━━━ Page

It's really funny. I don't remember, but either my last K-Swiss deal or my last book deal, basically I was on the hook. Like, I had to hit it. Basically, I just said to myself, just buy them and give them away if I have to.

Like, I'm not gonna screw the partner. I'm not gonna be happy. I'll lose money. But I wanted the example.

- Also, on another note, how do we build our budget for marketing, like on Facebook, on social media? How do you take that number? - You guess. You guess with a number that you feel great about if it goes to zero.

So if that's $10,000 and it goes to zero, you learned. What can you afford to lose? You know? On Facebook, for me, at this moment, and I'll let you know four or five biggest subcultures and making sure you're creating enough content for them.

Because heritage makes so much sense and feels like, felt like to me, it was like, damn, that's got to be the business. But when you start talking about other subcultures, demographics, psychographics, you know, sexuality, things of that nature, you want to make sure you have enough content filling those pipes. - Do I put that content out organically on Facebook? And if so, why?

- No. - Because if I... - No. - I would only need certain demographics.

- Yes, of course. I'm very aware of America. I would run... First of all, even if you didn't have the political undertones that we have today, you shouldn't do it because it won't convert.

And the media is underpriced. See, Google is not underpriced anymore. It's properly priced. That's why it has a different strategy than Facebook when it's underpriced.

No, you run ads, which is the right way to do it, period, on Facebook, because organic reaches super low anyway. But the ads are underpriced. So the people that are losing on Facebook are emotional that the organic reach is down, so they're checked out. Meanwhile, the ads are underpriced.

━━━━━━
━━━ Data lines

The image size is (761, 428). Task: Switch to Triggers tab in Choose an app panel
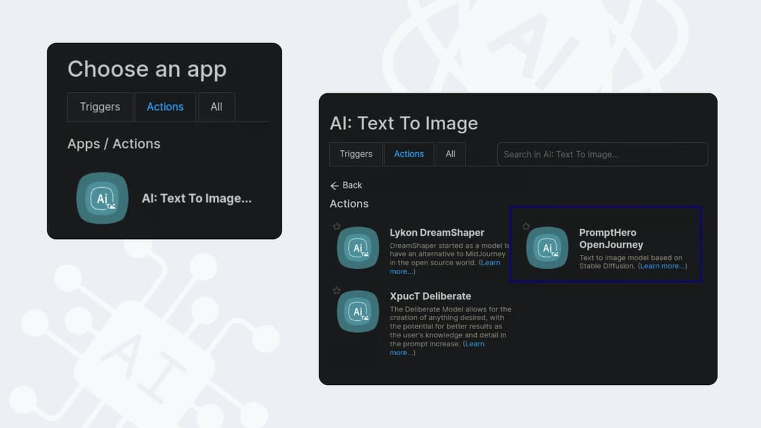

━━━━━━

__Set tasks__.
1 – Answer from the transcript:
(a) How does the speaker say to pick a social media marketing budget?
(b) How does the speaker describe Google's current pricing?
(c) When on the hook for a deal, what did the speaker decide to do if necessary?
2 – According to the transcript, why should content on Facebook be run as ads rather than posted organically?
The data aren't needed for any of this.

__Results of the exercise__.
1 –
(a) Guess a number you would feel great about even if it goes to zero.
(b) It's not underpriced anymore; it's properly priced.
(c) Buy them and give them away.

2 – Organic reach on Facebook is very low, while the ads are underpriced. The speaker calls running ads the right way to do it.